The jewelry is also individually boxed and many of the boxes
are bubble-sealed. The boxes submitted are either
constructed of a black hard-shell plastic or of a hard-shell
plastic covered by a gray velvet type material. Both types
of boxes open and close with the aid of a hinge, and the top
inside section of both boxes is covered with a smooth satin
material, while the bottom inside section contains a
cardboard insert covered by either black or gray velvet type
material.
ISSUE:
What are the country of origin marking requirements of
the costume jewelry and jewelry boxes at issue?
LAW AND ANALYSIS:
The marking statute, section 304, Tariff Act of 1930,
as amended (19 U.S.C. 1304), provides that, unless excepted,
every article of foreign origin (or its container) imported
into the U.S. shall be marked in a conspicuous place as
legibly, indelibly and permanently as the nature of the
article (or its container) will permit, in such a manner as
to indicate to the ultimate purchaser in the U.S. the
English name of the country of origin of the article. Part
134, Customs Regulations (19 CFR Part 134) implements the
country of origin marking requirements and exceptions of 19
U.S.C. 1304.
The first question that must be resolved is who is the
ultimate purchaser of the imported jewelry pieces. For the
pieces destroyed or returned to the manufacturer abroad, the
U.S. distributor will be the ultimate purchaser. Therefore,
it will be sufficient, pursuant to 19 U.S.C. 1304(a)(3)(D)
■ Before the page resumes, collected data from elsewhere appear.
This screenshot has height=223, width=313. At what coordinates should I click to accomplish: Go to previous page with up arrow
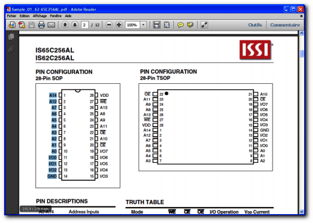pos(65,25)
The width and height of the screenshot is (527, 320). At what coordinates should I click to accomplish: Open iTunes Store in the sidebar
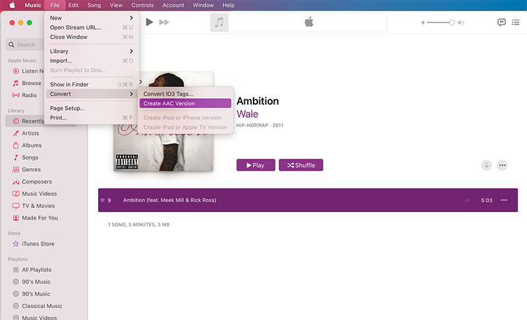coord(38,244)
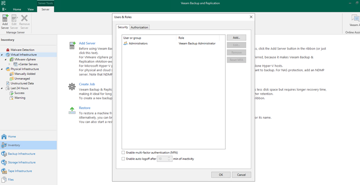Click the Restore arrow icon

[72, 111]
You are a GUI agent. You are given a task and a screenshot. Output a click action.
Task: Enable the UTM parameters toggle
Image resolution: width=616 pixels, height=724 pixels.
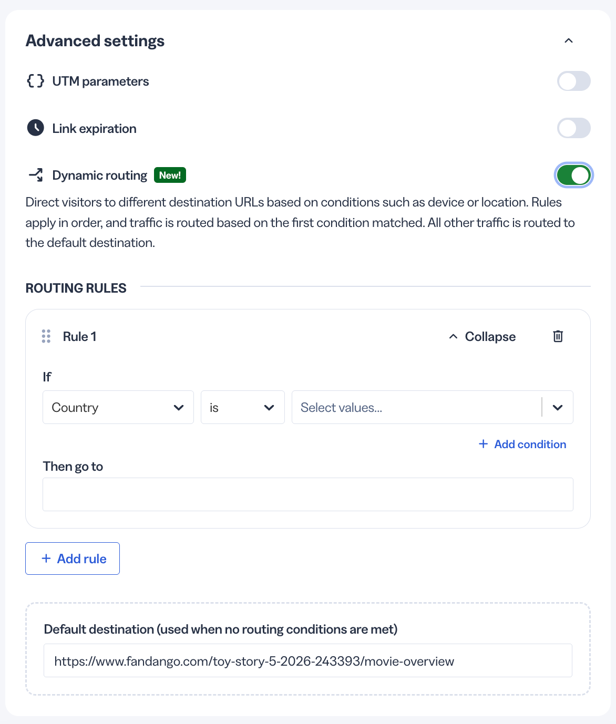[x=574, y=81]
and 19 CFR 134.32(d), if the outside container in which the
jewelry pieces are packed is marked to reasonably indicate
to the U.S. distributor the origin of such pieces. For
those pieces which will eventually be sold at the retail
level, the retail customers will be the ultimate purchasers
and the jewelry pieces will need to be marked in accordance
with 19 U.S.C. 1304 and 19 CFR Part 134.
The second question to be resolved is whether the
imported jewelry pieces which eventually will be resold to
retail customers are marked in accordance with the
requirements of the marking statute. In Headquarters Ruling
Letter (HRL) 734481 dated August 19, 1992, Customs ruled
that certain jewelry engraved with the origin of the jewelry
near the clasp did not satisfy the requirements of 19 U.S.C.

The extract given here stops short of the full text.